§ O que fazer:
Edite o trecho do comentário sobre o poema de Gedeão que abre com as palavras "Como se numa" e fecha com "VII da peça.". Escreva-o de novo com "poeta" substituído por "escritor".

── Trecho do documento

Como se numa aula de Química estivesse, o poeta descreve, nas duas primeiras estrofes do poema, as características e as aplicações mais corriqueiras da água – H2O –, o líquido que, segundo os mais renomados historiadores e analistas do panorama político internacional, há de ser o próximo motivo para a ocorrência de conflitos bélicos nas próximas décadas ou centúrias.
Cumpre informar que Gedeão, além de poeta, foi professor de físico-química e divulgador da ciência, o que explica a divisa temática associada aos versos – em combinação ao fecho mais propriamente literário da derradeira estrofe: reporta-se o autor, ali, à poética morte de Ofélia, noiva de Hamlet, na obra de mesmo nome, de autoria de William Shakespeare (1564-1616), objeto do discurso de Gertrude, na Cena VII da peça.
J.A.R. – H.C.
António Gedeão
(1906-1997)
Lição sobre a água
Este líquido é água.
Quando pura
é inodora, insípida e incolor.
Reduzida a vapor,
sob tensão e a alta temperatura,
move os êmbolos das máquinas que, por isso,
se denominam máquinas de vapor.
É um bom dissolvente.
Embora com excepções mas de um modo geral,
dissolve tudo bem, ácidos, base e sais.
Congela a zero graus centesimais
e ferve a 100, quando à pressão normal.
Foi neste líquido que numa noite cálida de Verão,
sob um luar gomoso e branco de camélia,
apareceu a boiar o cadáver de Ofélia
com um nenúfar na mão.
Canal em Amsterdã
(Claude Monet: pintor francês)
Referência:
GEDEÃO, António. Lição sobre a água. In:
REIS-SÁ, Jorge; LAGE, Rui (Selecção, organização, introdução e notas). Poemas
portugueses: antologia da poesia portuguesa do séc. XIII ao séc. XXI.
Prefácio de Vasco Graça Moura. 1. ed. Porto, PT: Porto Editora, 2009. p. 1289.

────
── Dados registrados

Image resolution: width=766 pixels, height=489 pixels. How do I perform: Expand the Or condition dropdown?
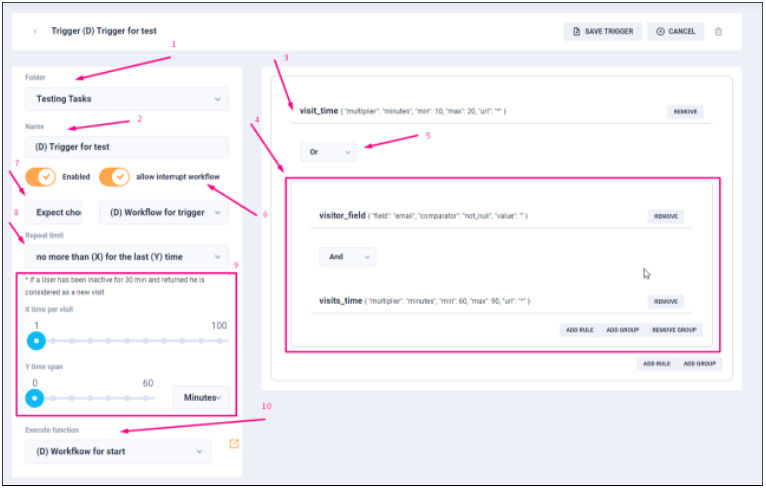pos(327,152)
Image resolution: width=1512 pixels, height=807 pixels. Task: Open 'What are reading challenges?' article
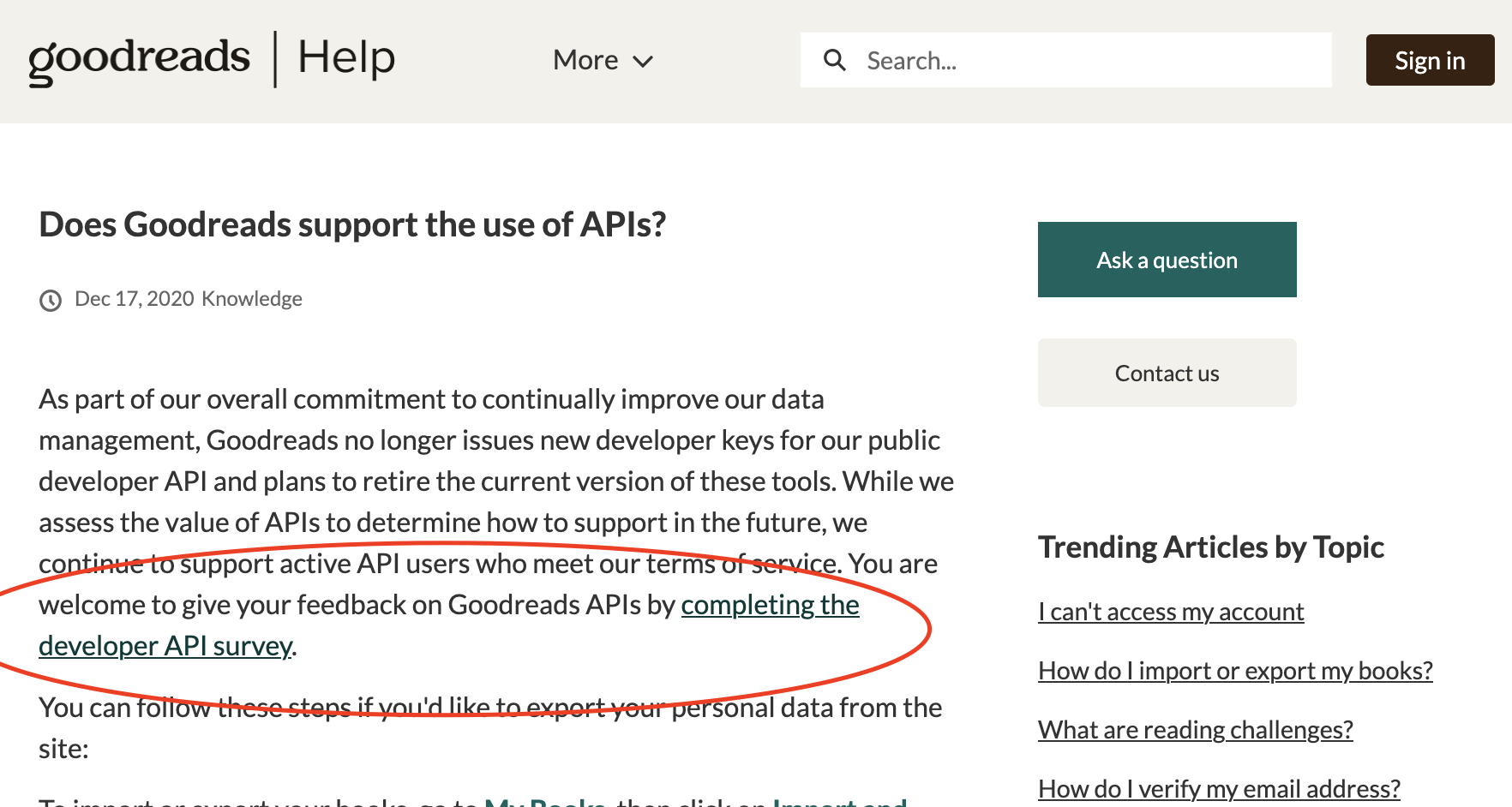1196,730
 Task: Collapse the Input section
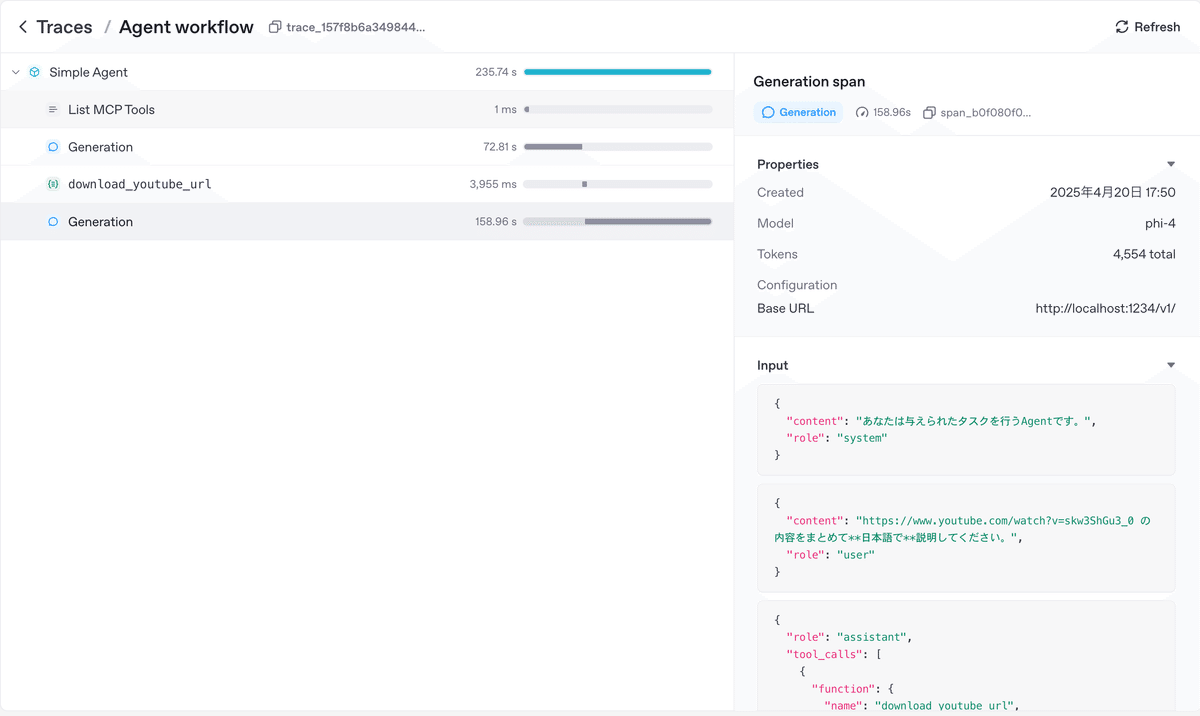[x=1170, y=365]
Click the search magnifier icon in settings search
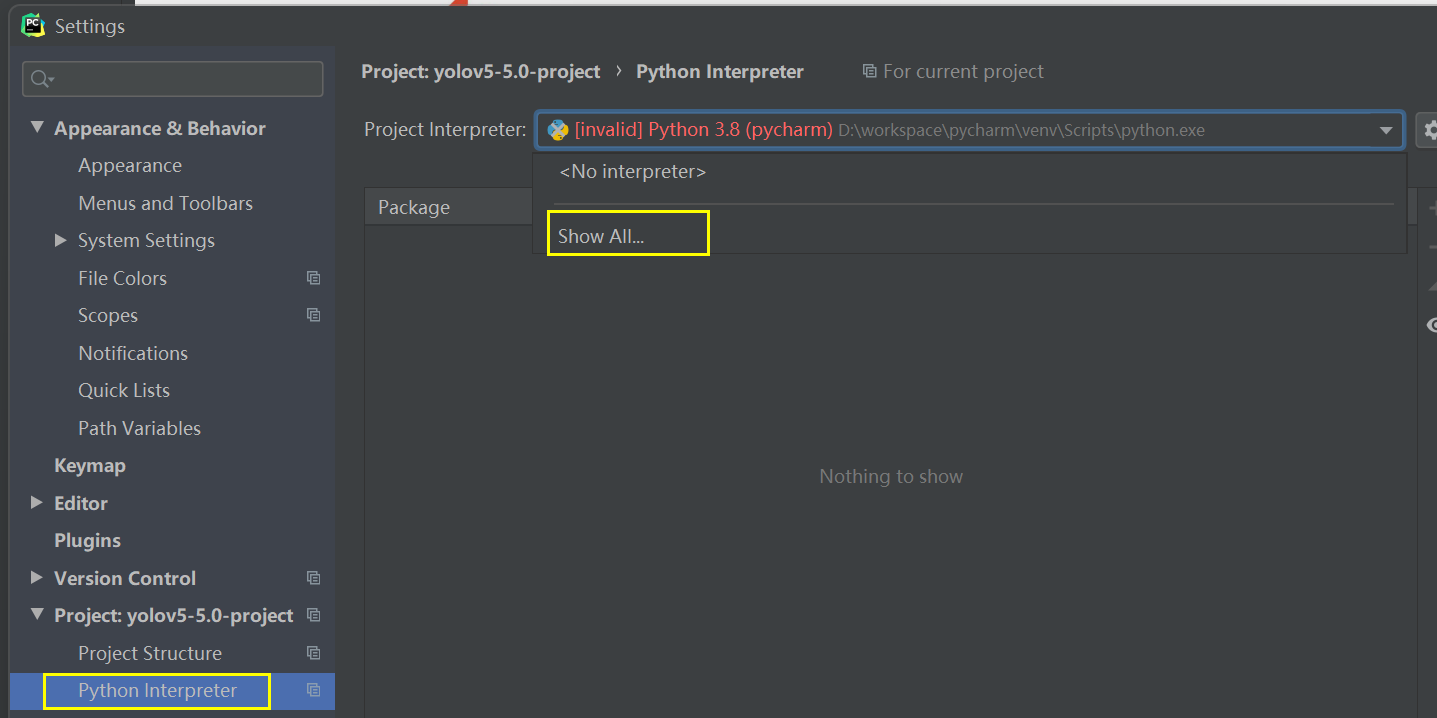 [x=42, y=79]
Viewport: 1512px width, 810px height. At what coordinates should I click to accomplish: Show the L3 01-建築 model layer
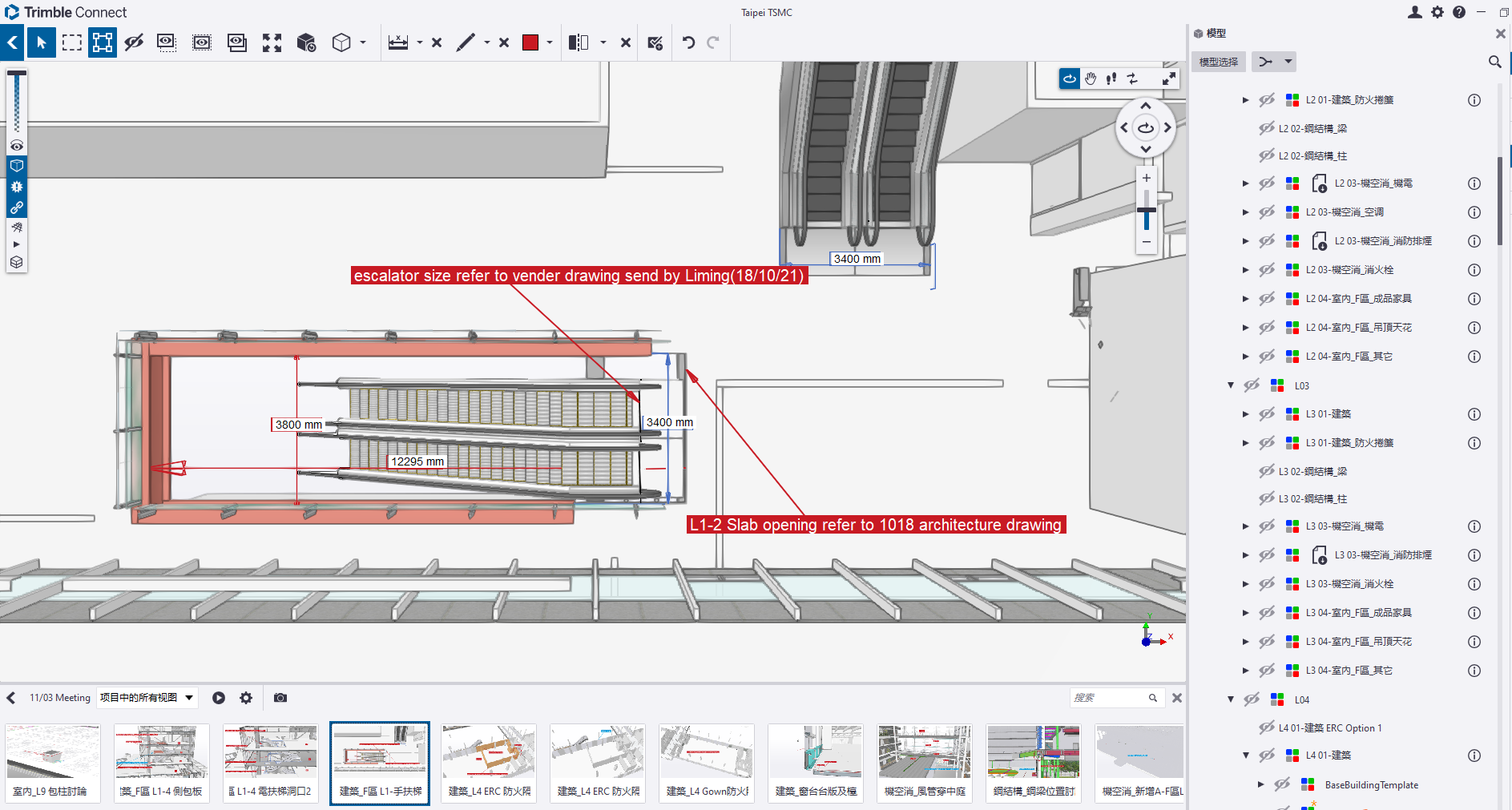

────

§ Resultado:
Como se numa aula de Química estivesse, o escritor descreve, nas duas primeiras estrofes do poema, as características e as aplicações mais corriqueiras da água – H2O –, o líquido que, segundo os mais renomados historiadores e analistas do panorama político internacional, há de ser o próximo motivo para a ocorrência de conflitos bélicos nas próximas décadas ou centúrias.
Cumpre informar que Gedeão, além de escritor, foi professor de físico-química e divulgador da ciência, o que explica a divisa temática associada aos versos – em combinação ao fecho mais propriamente literário da derradeira estrofe: reporta-se o autor, ali, à poética morte de Ofélia, noiva de Hamlet, na obra de mesmo nome, de autoria de William Shakespeare (1564-1616), objeto do discurso de Gertrude, na Cena VII da peça.